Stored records
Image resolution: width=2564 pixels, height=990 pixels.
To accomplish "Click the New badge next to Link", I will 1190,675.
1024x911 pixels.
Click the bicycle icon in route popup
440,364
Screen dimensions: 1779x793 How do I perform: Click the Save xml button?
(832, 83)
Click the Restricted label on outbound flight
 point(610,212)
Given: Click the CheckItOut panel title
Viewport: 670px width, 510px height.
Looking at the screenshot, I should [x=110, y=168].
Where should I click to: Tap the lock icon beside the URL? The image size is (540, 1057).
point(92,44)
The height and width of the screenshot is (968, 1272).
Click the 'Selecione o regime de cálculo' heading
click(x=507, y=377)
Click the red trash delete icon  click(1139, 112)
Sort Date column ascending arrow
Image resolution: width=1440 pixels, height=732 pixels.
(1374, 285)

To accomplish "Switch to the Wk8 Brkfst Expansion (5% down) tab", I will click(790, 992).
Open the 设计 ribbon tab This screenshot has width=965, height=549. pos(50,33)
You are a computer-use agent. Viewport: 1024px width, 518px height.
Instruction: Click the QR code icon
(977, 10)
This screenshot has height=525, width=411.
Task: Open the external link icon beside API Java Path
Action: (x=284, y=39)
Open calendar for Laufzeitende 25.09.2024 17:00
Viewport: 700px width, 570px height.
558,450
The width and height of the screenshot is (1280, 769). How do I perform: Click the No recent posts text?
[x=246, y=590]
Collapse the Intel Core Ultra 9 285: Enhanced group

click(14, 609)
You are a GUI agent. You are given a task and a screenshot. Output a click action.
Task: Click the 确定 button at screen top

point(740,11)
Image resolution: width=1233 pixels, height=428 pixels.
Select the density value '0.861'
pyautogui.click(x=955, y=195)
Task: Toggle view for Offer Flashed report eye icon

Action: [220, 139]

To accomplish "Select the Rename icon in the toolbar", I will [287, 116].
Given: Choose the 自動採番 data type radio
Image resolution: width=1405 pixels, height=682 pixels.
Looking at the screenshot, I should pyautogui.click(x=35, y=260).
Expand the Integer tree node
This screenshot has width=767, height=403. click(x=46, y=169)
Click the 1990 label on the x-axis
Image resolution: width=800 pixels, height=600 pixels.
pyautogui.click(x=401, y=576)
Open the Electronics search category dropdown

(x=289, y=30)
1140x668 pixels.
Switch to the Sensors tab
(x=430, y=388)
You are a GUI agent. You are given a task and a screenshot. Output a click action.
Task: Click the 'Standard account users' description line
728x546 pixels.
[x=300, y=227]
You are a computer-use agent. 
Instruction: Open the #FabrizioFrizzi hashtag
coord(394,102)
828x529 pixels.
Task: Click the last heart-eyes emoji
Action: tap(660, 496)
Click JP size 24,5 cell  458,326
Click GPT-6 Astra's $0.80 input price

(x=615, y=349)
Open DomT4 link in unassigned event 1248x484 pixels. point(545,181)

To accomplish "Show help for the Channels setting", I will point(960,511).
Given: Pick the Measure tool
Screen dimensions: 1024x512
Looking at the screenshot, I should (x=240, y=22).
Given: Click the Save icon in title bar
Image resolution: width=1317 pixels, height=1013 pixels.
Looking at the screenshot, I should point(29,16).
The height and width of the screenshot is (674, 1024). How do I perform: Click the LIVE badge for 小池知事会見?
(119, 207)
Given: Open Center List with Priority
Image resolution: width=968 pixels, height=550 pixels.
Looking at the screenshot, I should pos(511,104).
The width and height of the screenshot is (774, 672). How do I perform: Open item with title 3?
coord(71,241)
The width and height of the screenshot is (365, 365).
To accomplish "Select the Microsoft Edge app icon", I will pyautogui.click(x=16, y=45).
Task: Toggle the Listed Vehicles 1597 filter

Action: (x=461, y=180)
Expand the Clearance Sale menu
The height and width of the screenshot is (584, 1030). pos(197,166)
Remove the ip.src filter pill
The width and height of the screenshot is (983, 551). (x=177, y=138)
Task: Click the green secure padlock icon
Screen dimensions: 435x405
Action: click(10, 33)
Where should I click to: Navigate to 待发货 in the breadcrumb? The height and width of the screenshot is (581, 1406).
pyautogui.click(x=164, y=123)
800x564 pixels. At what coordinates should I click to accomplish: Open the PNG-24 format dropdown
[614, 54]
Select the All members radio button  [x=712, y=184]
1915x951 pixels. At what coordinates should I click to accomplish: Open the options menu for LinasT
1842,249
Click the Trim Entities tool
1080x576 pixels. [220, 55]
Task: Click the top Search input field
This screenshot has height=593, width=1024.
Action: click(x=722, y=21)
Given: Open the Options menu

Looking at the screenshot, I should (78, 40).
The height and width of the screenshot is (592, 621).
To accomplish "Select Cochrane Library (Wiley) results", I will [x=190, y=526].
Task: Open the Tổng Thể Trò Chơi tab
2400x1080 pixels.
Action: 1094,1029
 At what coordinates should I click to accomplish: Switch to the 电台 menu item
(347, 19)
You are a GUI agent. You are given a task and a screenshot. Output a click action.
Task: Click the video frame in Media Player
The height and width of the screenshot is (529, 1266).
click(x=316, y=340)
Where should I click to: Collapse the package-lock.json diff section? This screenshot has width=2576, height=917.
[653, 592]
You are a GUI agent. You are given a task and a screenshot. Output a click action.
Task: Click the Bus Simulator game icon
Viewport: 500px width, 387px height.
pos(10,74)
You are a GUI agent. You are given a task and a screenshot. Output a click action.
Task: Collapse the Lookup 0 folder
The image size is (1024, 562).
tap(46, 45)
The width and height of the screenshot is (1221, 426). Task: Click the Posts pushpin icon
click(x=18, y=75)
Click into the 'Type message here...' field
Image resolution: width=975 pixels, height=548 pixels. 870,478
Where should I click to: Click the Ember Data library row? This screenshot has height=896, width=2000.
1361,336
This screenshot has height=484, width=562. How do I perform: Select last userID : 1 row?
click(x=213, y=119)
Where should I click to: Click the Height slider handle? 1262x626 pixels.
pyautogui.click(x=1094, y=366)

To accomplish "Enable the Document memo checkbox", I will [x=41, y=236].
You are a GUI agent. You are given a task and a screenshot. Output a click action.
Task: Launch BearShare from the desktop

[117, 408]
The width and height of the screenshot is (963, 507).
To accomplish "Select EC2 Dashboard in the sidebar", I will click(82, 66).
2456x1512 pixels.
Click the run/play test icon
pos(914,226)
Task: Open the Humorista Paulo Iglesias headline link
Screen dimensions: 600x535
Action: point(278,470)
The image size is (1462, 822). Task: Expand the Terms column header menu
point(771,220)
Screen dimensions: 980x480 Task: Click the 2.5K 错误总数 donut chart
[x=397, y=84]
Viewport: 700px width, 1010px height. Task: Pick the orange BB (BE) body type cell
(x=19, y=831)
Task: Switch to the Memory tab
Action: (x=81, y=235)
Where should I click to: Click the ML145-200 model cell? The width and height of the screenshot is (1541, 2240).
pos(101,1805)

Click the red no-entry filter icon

== Task brief ==
Starting at the line that contains "Viewport: 700px width, 1010px", retype each remaining line of the records exactly; that line and the last line are both included.

== Task output ==
Viewport: 700px width, 1010px height. Task: Pick the orange BB (BE) body type cell
(x=19, y=831)
Task: Switch to the Memory tab
Action: (x=81, y=235)
Where should I click to: Click the ML145-200 model cell? The width and height of the screenshot is (1541, 2240).
pos(101,1805)

Click the red no-entry filter icon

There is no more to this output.